Three problems from GRE

Post by volodja » Wed Apr 07, 2010 3:35 am

1. Let the bottom edge of a rectangular mirror on a vertical wall be parallel to and h feet above the level floor. If a person with eyes t feet above the floor is standing erect at a distance d feet from the mirror, what is the relationship among h,d, and t if the person can just see his own feet in the mirror?
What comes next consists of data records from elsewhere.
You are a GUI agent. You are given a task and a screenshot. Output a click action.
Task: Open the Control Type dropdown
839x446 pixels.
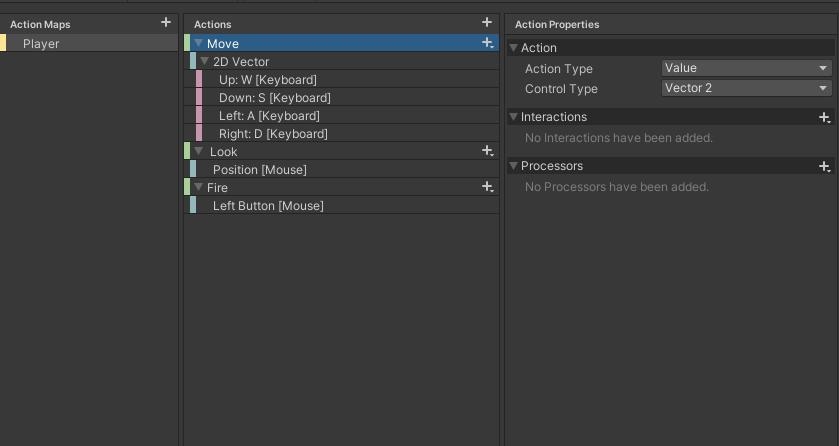click(746, 88)
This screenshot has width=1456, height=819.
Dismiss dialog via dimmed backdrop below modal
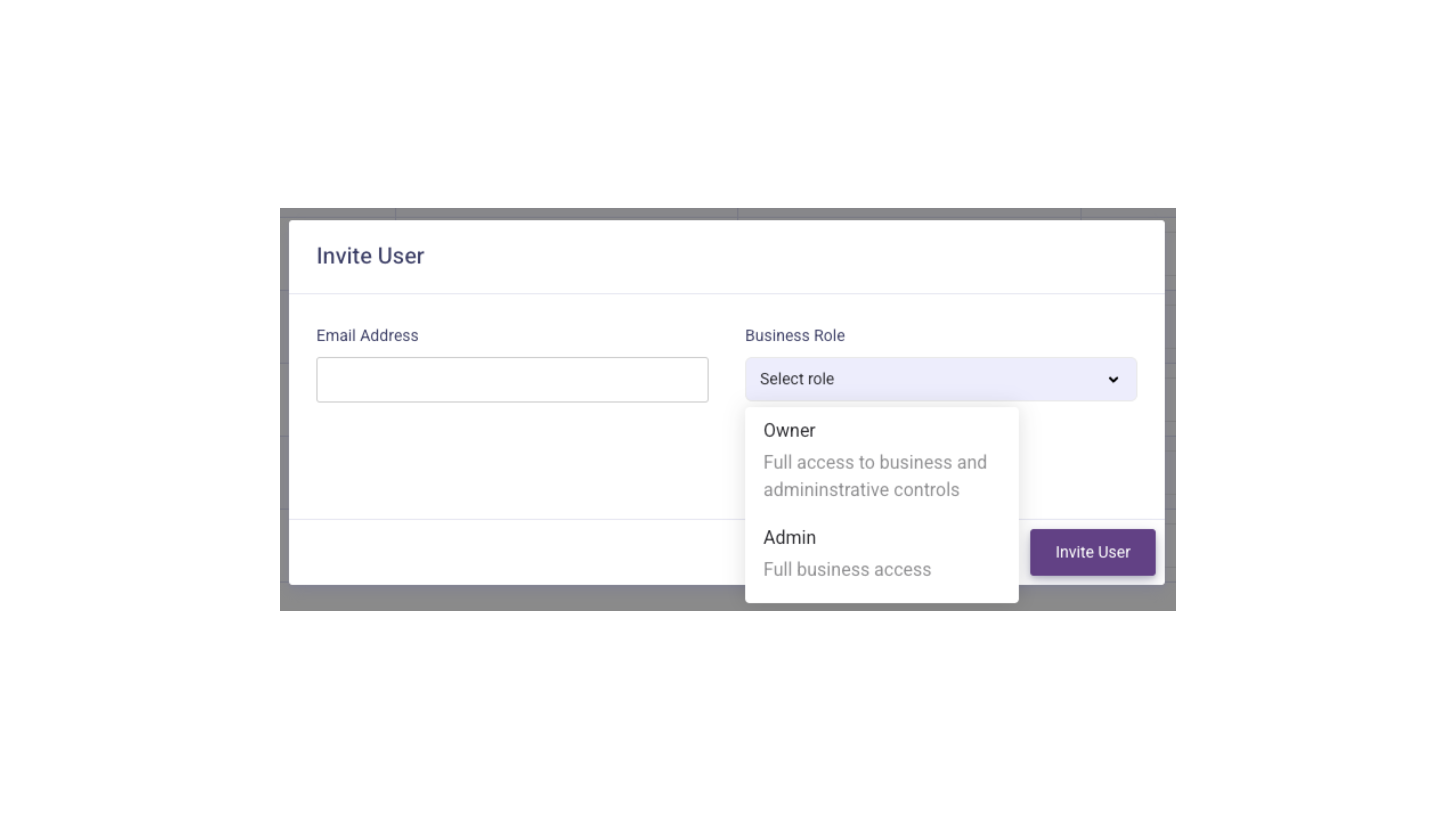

(A) $$t=2h$$ and $$d$$ does not matter.
(B) t=4d and h does not matter.
(С) $$h^2+d^2=\frac {t^2}4.$$
(D) t-h=d.
(E) $$(t-h)^2=4d.$$

2. Let A and B be subsets of a set M and let $$S_0=\{A,B\}$$. For $$i\ge0$$, define $$S_{i+1}$$ inductively to be the collection of subsets X of M that are of the form $$C\cup D, C\cap D$$, or $$M-C$$ (the complement of C in M), where $$C,D\in S_i$$. Let $$S=\bigcup_{i=0}^\infty S_i$$. What is the largest possible number of elements of S?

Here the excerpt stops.